2020s: Decade to regain lost economic strength
* The third decade of the 21st Century has begun on an unprecedentedly weak note. Due to the physical lockdown on account of COVID-19, global GDP decline has been the fastest in the peacetime era. This makes the 2020s decade highly unusual, but interesting. How strong or weak India’s economic recovery could be and what could be done to make it stronger is what we have addressed in this note.
* India’s average GDP growth in the first two decades of the 21st Century remained the same; however, the drivers varied drastically. After both decades reported strong growth in the first year, economic growth weakened. It then strengthened considerably in the middle and faltered once again towards the end, creating sleeping S-shaped growth curves. Nonetheless, the growth in the 2000s decade was led by investments, while consumption was the key driver in the 2010s decade.
* Although the third decade begins at the absolute bottom – which could only improve over the course of the decade – the scars of COVID-19 may mean limited economic strength in the recovery phase. Nevertheless, it does provide an unmatched opportunity to address difficult structural economic issues – this would help the nation move from low growth in the first half to high-single-digit growth before the end of the 2020s decade, and on a sustainable basis too.
* Besides these structural issues, there are five more areas wherein improvement is needed to support India’s economic growth. Many of these areas have already shown some promise in 2020; however, sustained improvement in these areas is needed, without which lost economic strength cannot be regained.

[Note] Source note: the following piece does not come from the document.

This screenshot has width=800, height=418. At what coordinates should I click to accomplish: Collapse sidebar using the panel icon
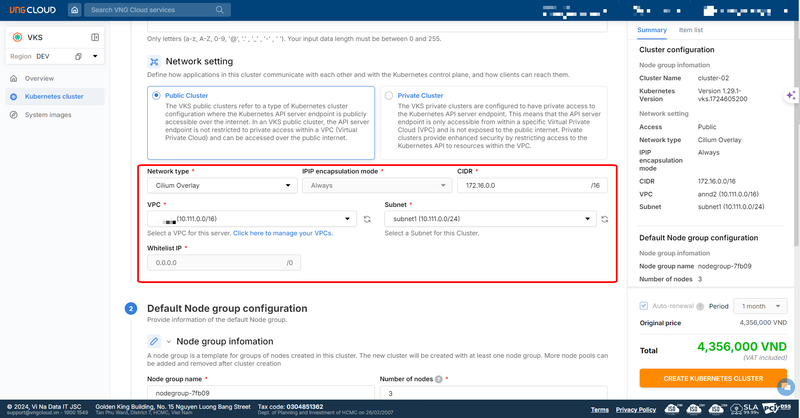pos(95,38)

IMPROVEMENT IN THESE FIVE AREAS IN THE 2020S DECADE WOULD BE FOLLOWED CLOSELY
* Without a strong Financial sector, no nation can witness high economic growth. Unlike in the first decade, India’s Financial sector diversified and struggled in the 2010s decade. While it has been extremely resilient in 2020, supported by regulatory changes and strong capital injection, credit growth remains tepid. Continued efforts to keep the system clean, further consolidation, and adequate capital bode very well for higher credit growth over a period of time.

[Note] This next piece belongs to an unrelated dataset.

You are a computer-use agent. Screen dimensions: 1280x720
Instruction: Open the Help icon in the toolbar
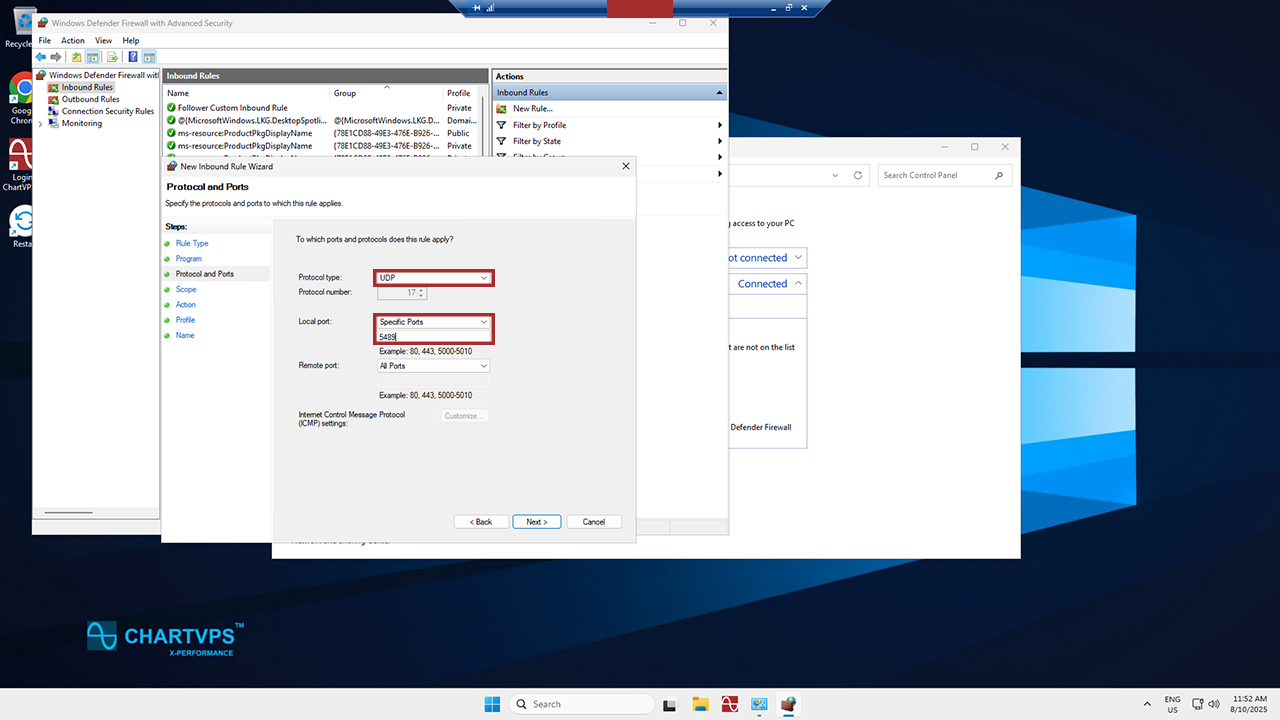click(133, 57)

* India’s Residential Real Estate (RRE) sector has been at the core of economic slowdown. A large reduction in interest costs and various sops by central/state governments have complemented low-tostable home prices and low-to-stable income growth in prospective buyers to support robust recovery in the RRE sector. Although the resilience of this recovery is in question at this stage, it certainly provides a template of how the RRE sector may be revived.
* From being a member of the Fragile Five over 2012–14, India has come a long way in securing its position as one of the most favored investment destinations. As the country has the world’s 5th largest stock of foreign exchange (FX) reserves, the external sector has turned from an area of concern to comfort. Going forward, although BoP surplus would reduce, FX reserves of USD585b provide enough insurance to follow the long-term roadmap, without worrying too much about external vulnerability.
* “No crisis should be wasted,” and the Government of India (GoI) seems to have taken this very seriously. In the past few months, GoI has announced a number of structural reforms, ranging from labor, agricultural, to educational reforms. The beauty of reforms is that they disturb the existing ecosystem and nudge the present beneficiaries to compete with new players. As a result, they are almost certain to bring efficiency or productivity improvements.
* Lastly, GoI has shown renewed drive toward India’s Manufacturing sector. The Production-Linked Incentive (PLI) Scheme was announced for 13 shortlisted sectors in 10 ministries/departments, with the approved financial outlay totaling INR1.97t over the next five years. While the government’s Make In India initiative has failed to yield the desired results in the last five years, the focused approach and linked incentives are expected to yield better results in PLIs.